Sensory processing disorder (SPD) is a disorder that has just recently garnered public attention, having been called the next attention deficit disorder. However, it has been a part of Occupational Therapy for many years prior, because despite how many people know about it, SPD is a real and serious condition. And if your child has it, all you want to know are the facts—what exactly SPD means and how to help your child. The answers in exact detail can best be gotten from a medical professional, such as an occupational therapist, but here are a few of the basics:
Sensory Processing: To best understand sensory processing disorder, you must first understand sensory processing, also called sensory integration (SI). SI refers to how the nervous system senses and responds to various stimulation. For people without SPD, SI allows them to appropriately complete tasks and every-day activities, such as eating a meal, sitting calmly in a crowded, noisy room, or reading a book. For people with SPD, these activities are difficult.
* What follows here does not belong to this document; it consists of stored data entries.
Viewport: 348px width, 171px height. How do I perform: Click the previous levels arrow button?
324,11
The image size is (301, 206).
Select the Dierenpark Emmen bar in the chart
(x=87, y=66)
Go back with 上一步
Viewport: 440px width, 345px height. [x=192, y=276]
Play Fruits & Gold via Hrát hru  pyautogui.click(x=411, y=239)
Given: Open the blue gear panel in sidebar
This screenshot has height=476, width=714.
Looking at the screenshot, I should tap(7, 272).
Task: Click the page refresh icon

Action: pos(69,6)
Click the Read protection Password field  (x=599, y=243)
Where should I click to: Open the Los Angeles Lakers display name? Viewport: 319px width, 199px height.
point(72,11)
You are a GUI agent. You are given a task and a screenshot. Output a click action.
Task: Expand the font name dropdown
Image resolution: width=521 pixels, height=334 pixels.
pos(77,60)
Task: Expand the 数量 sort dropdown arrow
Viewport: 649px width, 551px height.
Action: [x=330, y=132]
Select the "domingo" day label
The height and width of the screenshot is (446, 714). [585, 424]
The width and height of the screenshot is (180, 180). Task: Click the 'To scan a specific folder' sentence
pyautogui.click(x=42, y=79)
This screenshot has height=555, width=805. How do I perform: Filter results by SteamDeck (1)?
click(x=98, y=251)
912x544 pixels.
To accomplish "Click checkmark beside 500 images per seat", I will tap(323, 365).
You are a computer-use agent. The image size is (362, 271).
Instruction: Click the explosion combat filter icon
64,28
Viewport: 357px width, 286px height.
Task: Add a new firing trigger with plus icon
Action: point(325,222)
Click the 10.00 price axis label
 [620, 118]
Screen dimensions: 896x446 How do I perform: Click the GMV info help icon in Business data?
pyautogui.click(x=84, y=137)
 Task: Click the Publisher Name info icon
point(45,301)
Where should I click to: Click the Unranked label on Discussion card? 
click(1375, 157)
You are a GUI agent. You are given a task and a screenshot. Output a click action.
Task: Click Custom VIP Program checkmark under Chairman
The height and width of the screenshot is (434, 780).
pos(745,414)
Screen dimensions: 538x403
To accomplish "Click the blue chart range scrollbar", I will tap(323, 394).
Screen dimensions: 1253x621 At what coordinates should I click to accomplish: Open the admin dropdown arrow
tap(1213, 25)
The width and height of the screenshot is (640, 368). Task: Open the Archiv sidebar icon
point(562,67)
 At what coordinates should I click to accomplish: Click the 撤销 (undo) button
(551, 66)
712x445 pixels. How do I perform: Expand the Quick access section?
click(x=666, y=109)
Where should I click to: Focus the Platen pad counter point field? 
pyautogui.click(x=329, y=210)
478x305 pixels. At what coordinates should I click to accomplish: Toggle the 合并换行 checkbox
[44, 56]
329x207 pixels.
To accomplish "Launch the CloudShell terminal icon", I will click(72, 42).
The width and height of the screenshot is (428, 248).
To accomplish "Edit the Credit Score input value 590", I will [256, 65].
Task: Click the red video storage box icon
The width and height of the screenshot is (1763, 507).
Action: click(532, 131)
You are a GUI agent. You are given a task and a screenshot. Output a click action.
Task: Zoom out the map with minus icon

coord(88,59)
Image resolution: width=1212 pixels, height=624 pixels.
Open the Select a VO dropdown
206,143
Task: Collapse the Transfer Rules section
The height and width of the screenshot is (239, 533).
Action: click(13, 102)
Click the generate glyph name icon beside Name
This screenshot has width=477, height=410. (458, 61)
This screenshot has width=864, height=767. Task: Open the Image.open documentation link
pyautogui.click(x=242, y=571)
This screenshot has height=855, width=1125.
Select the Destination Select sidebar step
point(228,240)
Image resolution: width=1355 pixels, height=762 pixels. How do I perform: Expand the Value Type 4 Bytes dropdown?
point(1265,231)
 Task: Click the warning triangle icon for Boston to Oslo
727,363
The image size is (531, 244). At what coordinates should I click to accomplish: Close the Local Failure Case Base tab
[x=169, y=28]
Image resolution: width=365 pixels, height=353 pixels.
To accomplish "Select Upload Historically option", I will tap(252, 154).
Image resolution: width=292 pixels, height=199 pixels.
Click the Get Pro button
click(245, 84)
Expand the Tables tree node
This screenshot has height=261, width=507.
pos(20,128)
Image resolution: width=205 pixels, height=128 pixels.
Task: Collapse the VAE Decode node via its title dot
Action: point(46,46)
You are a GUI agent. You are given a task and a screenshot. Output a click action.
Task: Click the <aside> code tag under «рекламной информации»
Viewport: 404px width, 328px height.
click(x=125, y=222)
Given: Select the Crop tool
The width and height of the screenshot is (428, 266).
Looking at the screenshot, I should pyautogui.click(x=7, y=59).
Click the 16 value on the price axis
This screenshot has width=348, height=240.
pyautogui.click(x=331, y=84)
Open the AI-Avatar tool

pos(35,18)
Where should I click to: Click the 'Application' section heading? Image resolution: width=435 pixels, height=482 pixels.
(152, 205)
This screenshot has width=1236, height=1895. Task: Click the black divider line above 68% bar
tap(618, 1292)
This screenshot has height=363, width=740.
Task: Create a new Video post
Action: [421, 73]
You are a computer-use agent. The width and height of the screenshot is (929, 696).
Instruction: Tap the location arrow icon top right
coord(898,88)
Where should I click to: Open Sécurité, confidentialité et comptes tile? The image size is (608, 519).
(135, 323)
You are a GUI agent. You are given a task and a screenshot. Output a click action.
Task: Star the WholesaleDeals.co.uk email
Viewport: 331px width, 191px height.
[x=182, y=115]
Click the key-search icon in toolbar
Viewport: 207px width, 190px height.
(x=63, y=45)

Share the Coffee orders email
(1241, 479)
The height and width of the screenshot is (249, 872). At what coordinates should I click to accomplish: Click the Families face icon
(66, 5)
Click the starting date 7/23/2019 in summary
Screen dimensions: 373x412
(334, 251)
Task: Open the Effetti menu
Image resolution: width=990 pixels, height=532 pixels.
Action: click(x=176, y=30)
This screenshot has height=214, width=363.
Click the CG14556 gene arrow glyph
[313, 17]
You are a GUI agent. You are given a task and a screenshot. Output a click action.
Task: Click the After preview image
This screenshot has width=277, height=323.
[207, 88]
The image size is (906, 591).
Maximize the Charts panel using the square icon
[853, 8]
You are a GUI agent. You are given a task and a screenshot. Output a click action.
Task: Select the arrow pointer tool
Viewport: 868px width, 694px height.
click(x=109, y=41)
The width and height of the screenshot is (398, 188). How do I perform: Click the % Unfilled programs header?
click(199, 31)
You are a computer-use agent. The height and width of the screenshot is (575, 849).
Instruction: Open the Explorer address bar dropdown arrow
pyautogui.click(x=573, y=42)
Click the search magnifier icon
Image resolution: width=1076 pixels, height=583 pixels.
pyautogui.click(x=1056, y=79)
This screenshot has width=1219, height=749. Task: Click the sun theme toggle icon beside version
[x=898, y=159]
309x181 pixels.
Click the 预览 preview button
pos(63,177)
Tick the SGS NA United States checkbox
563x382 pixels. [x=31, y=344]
The stimulation is not properly processed and thus cannot be properly acted upon without a great deal of difficulty on the part of the individual.
Those with SPD may have one of three processing problems:
- [O] Over-processing;
- [U] Under-processing;
- [P] Processing with interference.
Each presents its own unique set of challenges and will manifest differently depending on the type of sensory input and the individual.
Symptoms of SPD: The signs and symptoms of SPD, again, vary with each individual, and it is important to remember that simply identifying a symptom in your child is not a sign of diagnosis. However, there are certain symptoms you may want to be aware of and/or mention to your child’s pediatrician, occupational therapists, and other medical professionals, as necessary. They have been divided below into types of sensory input.
- Hypersensitive to movement—is clingy, fears having his/her feet leave the ground, loses balance easily, startled if moved, etc.
- Hyposensitive to movement—is constantly moving, loves thrills, rocks while sitting, etc.
- Limited muscle tone.
- Seeks out sensory behaviors such as stomping while walking, jumping from high places, falling on purpose, etc.
- Has difficulty with force and stability—cannot distinguish between light and heavy, applies too much force in every-day activities, rips paper while writing/erasing, etc.
- Hypersensitive to sound—easily bothered, frightened, or startled by noise;
- Hyposensitive to sound—does not respond to verbal cues, enjoys loud music and television, talks to self throughout a task, etc.
- Hypersensitivity to touch—bothered by rough fabrics, avoids or is negatively affected by others’ close proximity or touch, overly upset by minor cuts and bruises, etc.
- Hyposensitivity to touch—continually needs to be touched, is self-abusive, repeatedly touches surfaces, etc.
- Poor tactile perception.
- Hypersensitive to smell—regularly comments on smell won’t eat certain foods because of their smell, makes decisions based on smell, etc.
- Hyposensitive to smell—has difficulty discriminating odors, uses smell to interact, etc.
- Hypersensitive to visual input—is easily distracted by visual stimuli, dislikes bright lights, avoids eye contact, etc.
- Hyposensitive to visual input—has difficulty differentiating shapes, colors, etc., can’t distinguish objects from each other, writes at a slant, etc.
- Hypersensitive to oral input—is a picky eater, only eats hot or cold foods, has difficulty sucking, etc.
- Hyposensitive to oral input—likes foods with intense flavors, constantly seeking oral input, chews on hair, etc.
These symptoms are merely examples of what your child may display and should not be taken as definite or the only signs of SPD.
Treatment for SPD will vary depending on the needs of your child and the type of sensory input he/she needs. An Occupational Therapist and additional medical professionals in INTERCARE HEALTH CENTER, if necessary, will work with your child to both challenge him/her and enable his/her success. It is imperative that you take part in the treatment, learning from the therapists, helping your child, and integrating sensory integration into your routine at home.